The NGO is well known for its influential Corruption Perceptions Index, an annual ranking of countries based on the perceived corruption of their civil servants and politicians. TI’s initiatives also include helping grassroots organizations fight graft, encouraging corporate compliance, and pressuring governments to enforce existing regulations.
In addition to her work with TI, Labelle was Chancellor of the University of Ottawa and is a member of the Board of the UN Global Compact. For nearly two decades, she served as deputy minister in various departments of the Canadian government.
She was kind enough to answer a few questions about fighting corruption.
Would you change anything about the FCPA?
The FCPA could be strengthened if it outlawed facilitation payments where a bribe is paid to receive preferential treatment for something that the bribe receiver is required to do by law. [This practice] sets the bar on bribery for everyone else seeking services from the bribe takers.
How can compliance officers make their companies take corruption issues seriously?

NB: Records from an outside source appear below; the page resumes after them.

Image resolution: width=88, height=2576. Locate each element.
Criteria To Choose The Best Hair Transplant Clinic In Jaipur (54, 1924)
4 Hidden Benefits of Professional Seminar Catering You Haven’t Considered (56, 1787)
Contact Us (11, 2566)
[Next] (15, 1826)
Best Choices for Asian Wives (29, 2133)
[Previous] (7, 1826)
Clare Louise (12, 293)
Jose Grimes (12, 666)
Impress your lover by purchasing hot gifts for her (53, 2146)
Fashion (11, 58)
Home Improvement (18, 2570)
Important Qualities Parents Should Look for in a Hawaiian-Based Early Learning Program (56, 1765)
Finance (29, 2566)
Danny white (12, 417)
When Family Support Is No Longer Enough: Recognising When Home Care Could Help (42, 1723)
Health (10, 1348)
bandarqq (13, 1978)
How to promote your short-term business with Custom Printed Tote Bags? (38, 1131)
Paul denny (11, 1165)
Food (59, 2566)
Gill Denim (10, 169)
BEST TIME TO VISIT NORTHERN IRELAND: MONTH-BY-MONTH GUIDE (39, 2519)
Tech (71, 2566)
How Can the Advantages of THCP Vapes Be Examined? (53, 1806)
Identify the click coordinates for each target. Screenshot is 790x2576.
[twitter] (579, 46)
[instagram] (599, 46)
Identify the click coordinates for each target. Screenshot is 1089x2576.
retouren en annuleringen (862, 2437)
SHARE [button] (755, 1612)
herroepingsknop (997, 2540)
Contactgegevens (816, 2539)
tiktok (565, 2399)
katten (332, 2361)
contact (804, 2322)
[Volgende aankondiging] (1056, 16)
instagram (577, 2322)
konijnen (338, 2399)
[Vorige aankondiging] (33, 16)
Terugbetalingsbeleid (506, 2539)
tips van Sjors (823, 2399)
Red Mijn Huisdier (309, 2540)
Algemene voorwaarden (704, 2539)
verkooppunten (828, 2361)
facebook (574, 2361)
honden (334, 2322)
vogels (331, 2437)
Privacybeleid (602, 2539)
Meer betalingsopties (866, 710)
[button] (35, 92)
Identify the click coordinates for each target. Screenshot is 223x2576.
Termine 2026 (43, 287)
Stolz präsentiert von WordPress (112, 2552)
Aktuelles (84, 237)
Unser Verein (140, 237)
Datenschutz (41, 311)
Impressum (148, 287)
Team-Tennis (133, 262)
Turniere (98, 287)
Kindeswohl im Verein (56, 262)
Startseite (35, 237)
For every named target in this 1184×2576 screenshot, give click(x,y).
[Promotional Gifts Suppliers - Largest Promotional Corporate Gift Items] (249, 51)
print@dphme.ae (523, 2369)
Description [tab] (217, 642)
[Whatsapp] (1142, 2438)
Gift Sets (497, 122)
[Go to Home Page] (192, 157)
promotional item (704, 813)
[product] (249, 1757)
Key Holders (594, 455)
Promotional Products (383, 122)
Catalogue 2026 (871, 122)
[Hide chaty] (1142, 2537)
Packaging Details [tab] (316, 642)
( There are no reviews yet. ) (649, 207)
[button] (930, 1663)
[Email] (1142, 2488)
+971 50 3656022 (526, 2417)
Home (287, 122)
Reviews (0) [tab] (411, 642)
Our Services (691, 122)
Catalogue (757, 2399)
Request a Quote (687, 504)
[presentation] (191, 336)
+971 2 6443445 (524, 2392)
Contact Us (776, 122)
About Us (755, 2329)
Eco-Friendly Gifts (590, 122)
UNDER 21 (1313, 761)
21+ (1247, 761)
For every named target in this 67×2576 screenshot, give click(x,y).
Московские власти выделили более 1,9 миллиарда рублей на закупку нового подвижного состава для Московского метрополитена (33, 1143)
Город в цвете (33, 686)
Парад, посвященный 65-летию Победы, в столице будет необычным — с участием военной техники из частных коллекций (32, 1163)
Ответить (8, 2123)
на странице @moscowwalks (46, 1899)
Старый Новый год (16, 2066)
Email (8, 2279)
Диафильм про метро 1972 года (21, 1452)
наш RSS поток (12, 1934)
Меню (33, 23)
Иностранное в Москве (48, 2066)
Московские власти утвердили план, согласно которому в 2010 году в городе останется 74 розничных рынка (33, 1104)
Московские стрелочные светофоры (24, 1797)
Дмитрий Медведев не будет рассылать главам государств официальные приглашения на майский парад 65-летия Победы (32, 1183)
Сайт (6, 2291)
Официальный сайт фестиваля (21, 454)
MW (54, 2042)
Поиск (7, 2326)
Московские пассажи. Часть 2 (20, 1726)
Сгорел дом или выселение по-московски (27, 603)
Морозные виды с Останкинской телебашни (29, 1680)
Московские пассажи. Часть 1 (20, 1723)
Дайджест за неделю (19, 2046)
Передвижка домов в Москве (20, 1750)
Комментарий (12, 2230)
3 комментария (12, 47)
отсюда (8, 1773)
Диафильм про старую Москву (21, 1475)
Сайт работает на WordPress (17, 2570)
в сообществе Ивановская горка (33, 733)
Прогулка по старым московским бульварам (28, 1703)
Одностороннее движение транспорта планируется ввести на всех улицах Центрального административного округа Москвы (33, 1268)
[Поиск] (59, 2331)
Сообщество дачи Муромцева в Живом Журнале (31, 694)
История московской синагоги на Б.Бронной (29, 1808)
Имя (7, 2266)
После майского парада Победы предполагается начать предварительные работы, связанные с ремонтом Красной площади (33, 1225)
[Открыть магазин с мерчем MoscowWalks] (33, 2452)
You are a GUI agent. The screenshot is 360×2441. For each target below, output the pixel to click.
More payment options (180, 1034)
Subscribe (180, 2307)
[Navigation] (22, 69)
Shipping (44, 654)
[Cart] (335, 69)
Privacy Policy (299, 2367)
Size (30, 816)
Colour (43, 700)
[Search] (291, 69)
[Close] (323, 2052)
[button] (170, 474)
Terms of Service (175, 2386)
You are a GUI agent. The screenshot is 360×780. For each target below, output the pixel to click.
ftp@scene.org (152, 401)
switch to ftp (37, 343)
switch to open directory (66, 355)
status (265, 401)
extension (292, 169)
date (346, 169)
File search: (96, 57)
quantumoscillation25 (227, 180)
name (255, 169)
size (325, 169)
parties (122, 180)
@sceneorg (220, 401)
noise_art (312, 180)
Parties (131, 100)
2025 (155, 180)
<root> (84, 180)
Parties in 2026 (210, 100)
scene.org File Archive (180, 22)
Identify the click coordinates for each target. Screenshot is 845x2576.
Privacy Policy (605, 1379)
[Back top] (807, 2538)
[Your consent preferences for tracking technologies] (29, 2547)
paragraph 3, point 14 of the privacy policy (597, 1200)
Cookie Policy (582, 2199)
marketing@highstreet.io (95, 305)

It is important that employees throughout the organisation know that compliance is a priority, and they will take their lead from the top. So compliance officers should start there and encourage a strong and sustained engagement by the leadership of the companies. Compliance officers should also encourage their bosses to put in place strong protection, and effective channels, for whistle-blowers. At the same time, efficient and trustworthy follow-up mechanisms are necessary to ensure the proper investigation of disclosures.
A recent post on this blog speculated about possible links between the CPI and the European debt crisis. Low-ranking countries seemed to be hit the hardest. What are your thoughts?
We noticed that as well. While there are obvious transparency issues about the way budgets have been managed in the past in some countries, corruption in the public sector certainly exacerbated some budget deficits as well.
Look at the worst-hit country Greece. The size of the black economy there has been well-documented. Our chapter in Greece did a survey that showed how corruption among tax collectors facilitates tax evasion. They estimate the cost for tax arrangements is between €300 and €15,000. You can imagine what sort of money someone must be saving (and cheating the public purse of) to justify that kind of money.
A poor system of tax inspections, helped by an opaque tax code, is the root of the problem, but when individuals and companies can bribe inspectors to evade taxes, you get a problem of epic proportions. Several high profile bribery scandals in Greece did not help the exchequer either. A Greek parliamentary investigation estimated taxpayers lost US $2.7 billion to corruption over the awarding of telecom and security systems contracts for the 2004 Olympic Games in Athens.
The lesson we must all draw from the last year of crisis is that we have to fight corruption in all its forms, otherwise it will defeat us.